◆ **STATED EXERCISE**
Return every line of the items below that contains the string "click", copying each line unchanged.

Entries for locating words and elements
* * * *

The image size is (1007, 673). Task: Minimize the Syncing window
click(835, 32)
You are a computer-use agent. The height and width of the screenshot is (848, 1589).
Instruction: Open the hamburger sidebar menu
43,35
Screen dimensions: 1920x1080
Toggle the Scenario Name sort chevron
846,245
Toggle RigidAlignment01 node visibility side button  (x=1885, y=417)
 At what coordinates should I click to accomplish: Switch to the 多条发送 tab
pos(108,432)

* * * *

◆ **SOLUTION TO THIS EXERCISE**
click(835, 32)
 At what coordinates should I click to accomplish: Switch to the 多条发送 tab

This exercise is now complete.